DIRECTION 1:
Please extract the stretch of the shell script from "# List of remote" through "each site activation.", copying it word for word.

SELECTED EXCERPT:
PASSWORD="<automation-secret>"

# List of remote site names to activate sequentially
# These must match the site IDs shown in Setup > Distributed Monitoring
SITES=("slave1" "slave2" "slave3")

# Wait time in seconds between each site activation.
# Increase this if your sites have large configs or slow sync (check with: time cmk -U)
WAIT_SECONDS=30

# -----------------------------------------------------------------------------
# INTERNAL VARIABLES — do not edit below this line
# -----------------------------------------------------------------------------

# Construct the base REST API URL from host and site name
API_URL="https://$HOST_NAME/$SITE_NAME/check_mk/api/1.0"

# Temporary file to store the raw API response body for parsing
TMP_RESPONSE="/tmp/cmk_activation_response.json"

# -----------------------------------------------------------------------------
# HELPER FUNCTION: print a timestamped log line
# -----------------------------------------------------------------------------
log() {
  echo "[$(date '+%Y-%m-%d %H:%M:%S')] $1"

DIRECTION 2:
Swap "button" for "control" in the rows, covering the stretch from the row that contains "Task: Check Zaznacz" through the end of the rows, and change nothing else. Return only those rows, without the pictures.

DATA FOR THIS EXERCISE:
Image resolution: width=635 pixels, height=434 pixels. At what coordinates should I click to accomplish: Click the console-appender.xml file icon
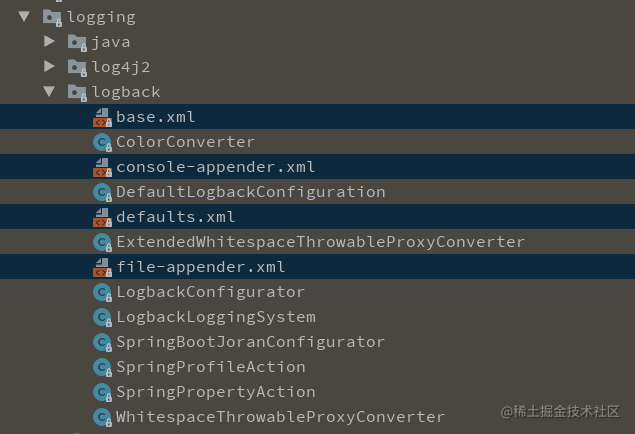(x=101, y=167)
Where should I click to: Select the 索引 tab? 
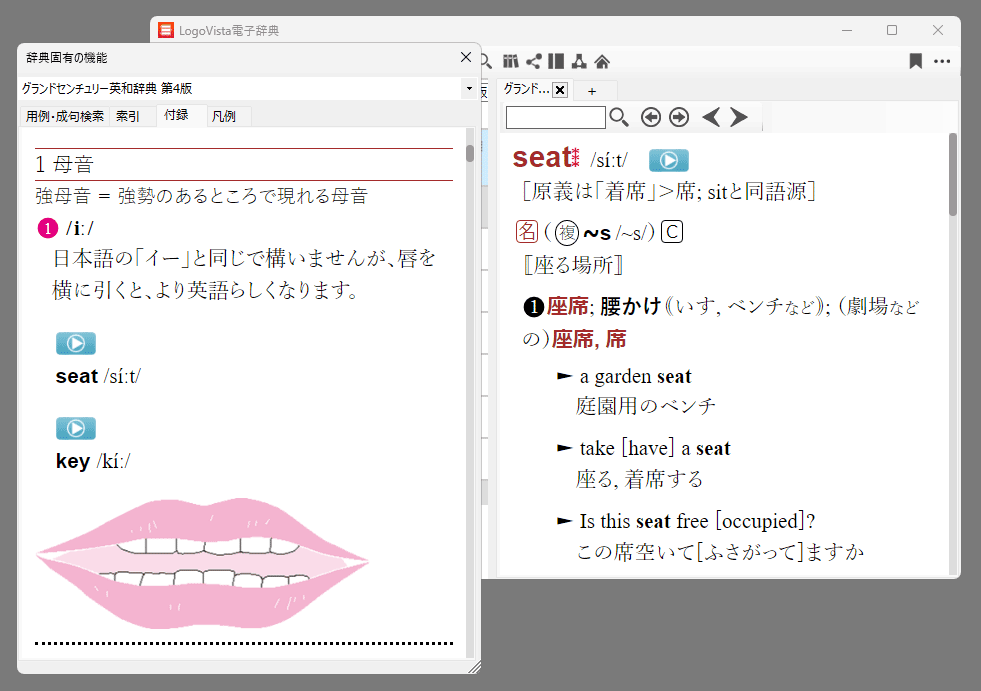point(128,116)
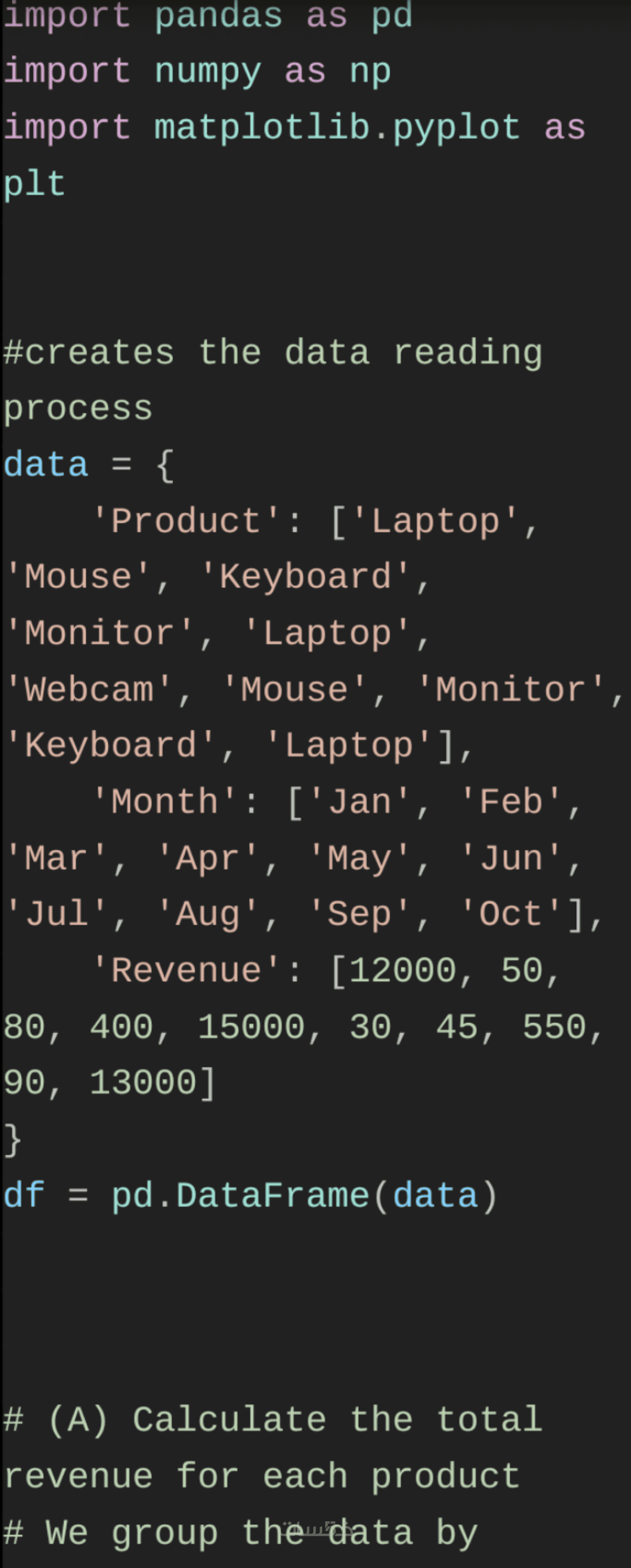Select the np alias after numpy
The width and height of the screenshot is (631, 1568).
click(370, 71)
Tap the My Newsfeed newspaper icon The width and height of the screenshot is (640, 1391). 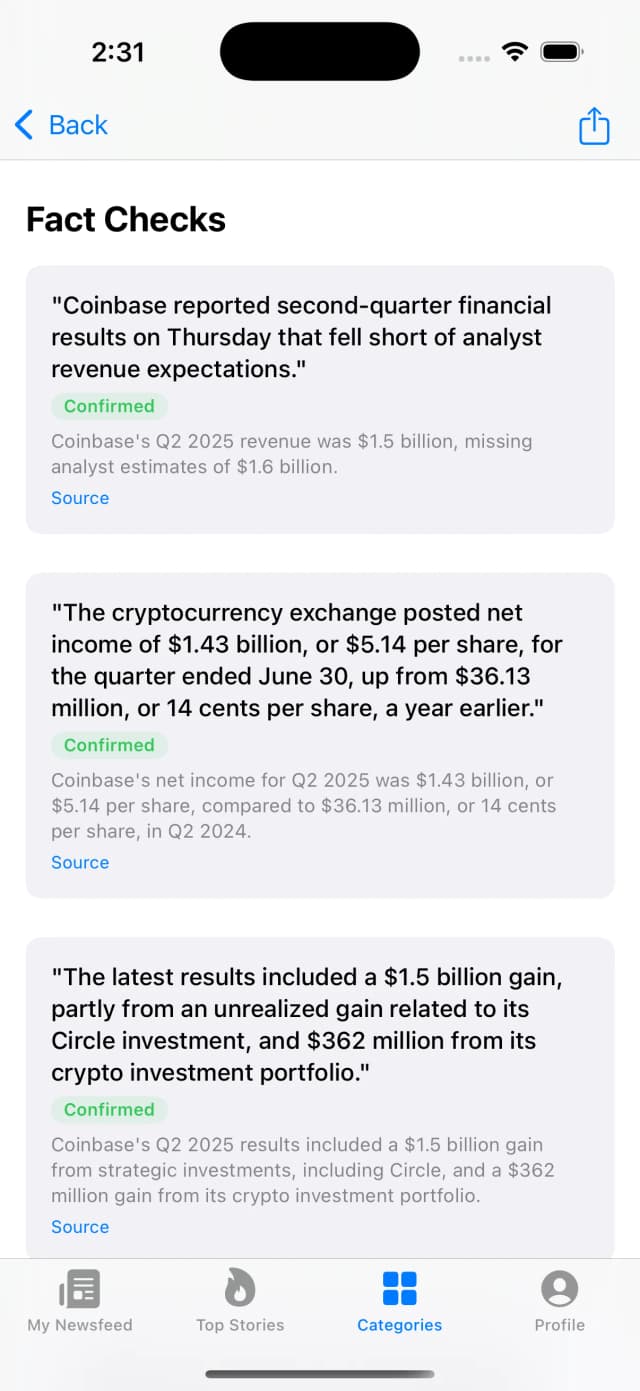tap(80, 1288)
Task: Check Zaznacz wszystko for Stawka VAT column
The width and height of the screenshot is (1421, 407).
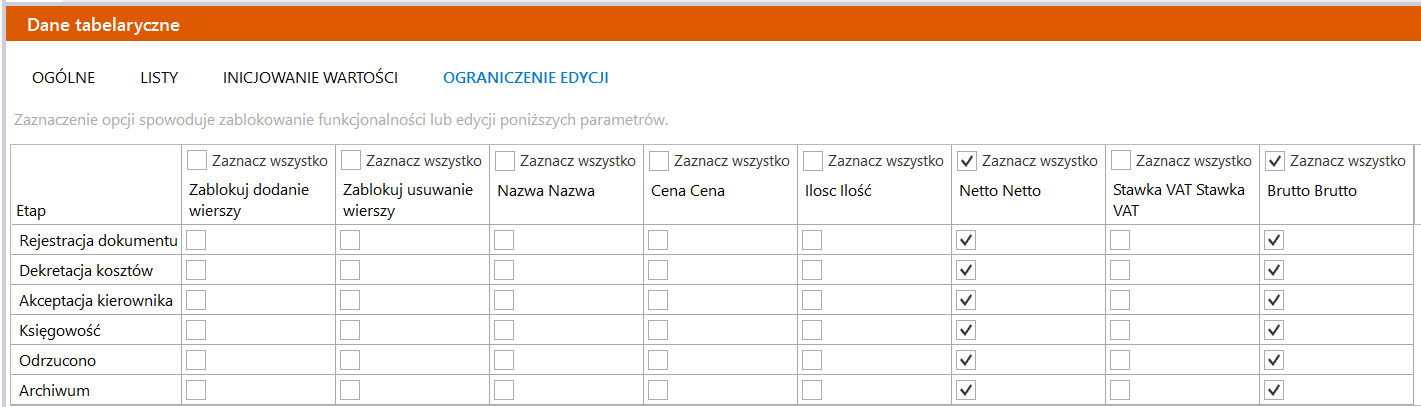Action: coord(1121,160)
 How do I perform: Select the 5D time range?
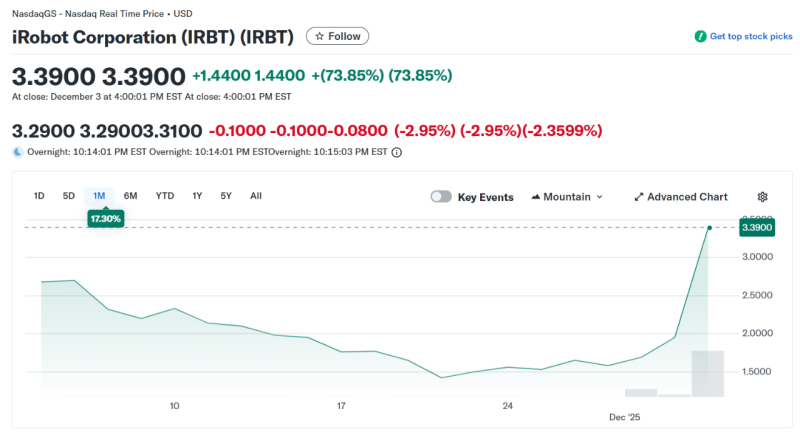pos(69,196)
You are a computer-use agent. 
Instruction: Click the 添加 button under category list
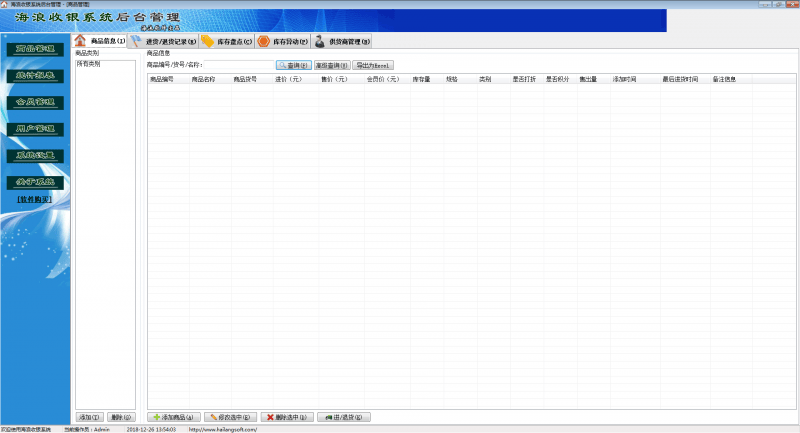point(90,416)
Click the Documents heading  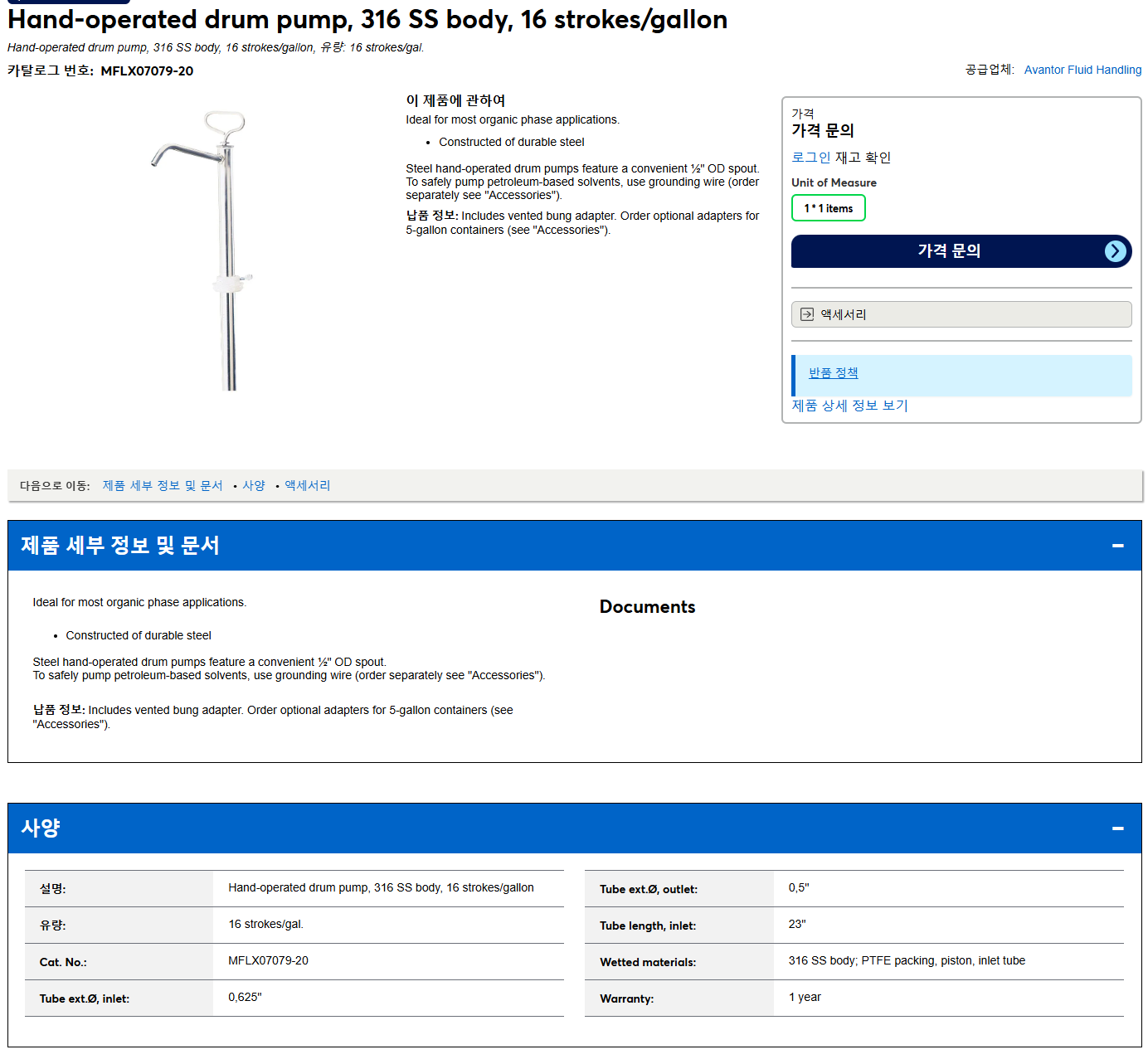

FULL RESPONSE 1:
# List of remote site names to activate sequentially
# These must match the site IDs shown in Setup > Distributed Monitoring
SITES=("slave1" "slave2" "slave3")

# Wait time in seconds between each site activation.

FULL RESPONSE 2:
Task: Check Zaznacz wszystko for Stawka VAT column
The width and height of the screenshot is (1421, 407).
Action: coord(1121,160)
 How do I perform: Select the 5D time range?
pos(69,196)
You are a computer-use agent. 
Instruction: Click the 添加 control under category list
point(90,416)
Click the Documents heading  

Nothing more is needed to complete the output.